Josh K
Josh K

Reputation: 28883

Postgres Query Tuning

I have a table that holds historical records. Whenever a count gets updated, a record is added specifying that a new value was fetched at that time. The table schema looks like this:

    Column     |           Type           |                             Modifiers
---------------+--------------------------+--------------------------------------------------------------------
 id            | integer                  | not null default nextval('project_accountrecord_id_seq'::regclass)
 user_id       | integer                  | not null
 created       | timestamp with time zone | not null
 service       | character varying(200)   | not null
 metric        | character varying(200)   | not null
 value         | integer                  | not null

Now I'd like to get the total number of records updated each day, for the last seven days. Here's what I came up with:

SELECT
    created::timestamp::date as created_date,
    count(created)
FROM
    project_accountrecord
GROUP BY
    created::timestamp::date
ORDER BY
    created_date DESC
LIMIT 7;

This runs slowly (11406.347ms). EXPLAIN ANALYZE gives:

Limit  (cost=440939.66..440939.70 rows=7 width=8) (actual time=24184.547..24370.715 rows=7 loops=1)
   ->  GroupAggregate  (cost=440939.66..477990.56 rows=6711746 width=8) (actual time=24184.544..24370.699 rows=7 loops=1)
         ->  Sort  (cost=440939.66..444340.97 rows=6802607 width=8) (actual time=24161.120..24276.205 rows=92413 loops=1)
               Sort Key: (((created)::timestamp without time zone)::date)
               Sort Method: external merge  Disk: 146328kB
               ->  Seq Scan on project_accountrecord  (cost=0.00..153671.43 rows=6802607 width=8) (actual time=0.017..10132.970 rows=6802607 loops=1)
 Total runtime: 24420.988 ms

There are a little over 6.8 million rows in this table.

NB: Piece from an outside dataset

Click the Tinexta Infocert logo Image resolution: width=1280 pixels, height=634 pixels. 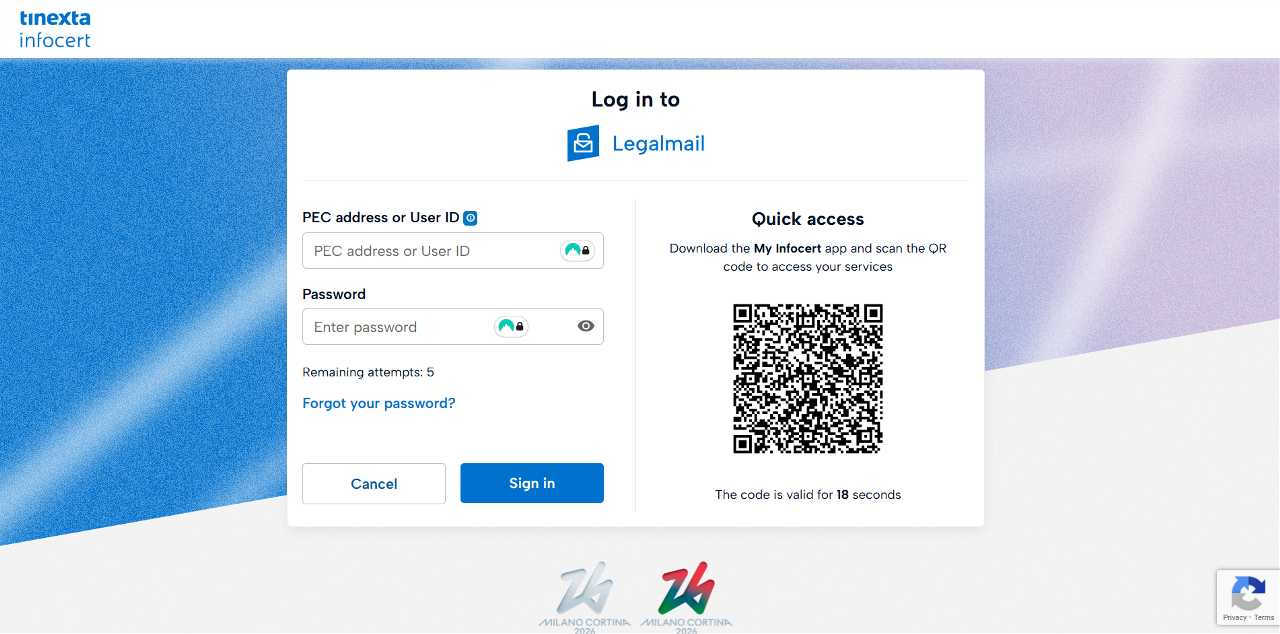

What can I do to increase performance of this query? Ideally I'd like it to run in under a second so I can cache it and update it in the background a couple of times a day.

Upvotes: 1

Views: 199

Answers (1)

Tomasz Myrta
Tomasz Myrta

Reputation: 1144

Now, your query must scan whole table, calculate result and limit to 7 recent days. You can speedup query by scanning only last 7 days (or more if you don't update records every day):

where created_date>now()::date-'7 days'::interval

Another aproach is to cache historical results in extra table and count only current day.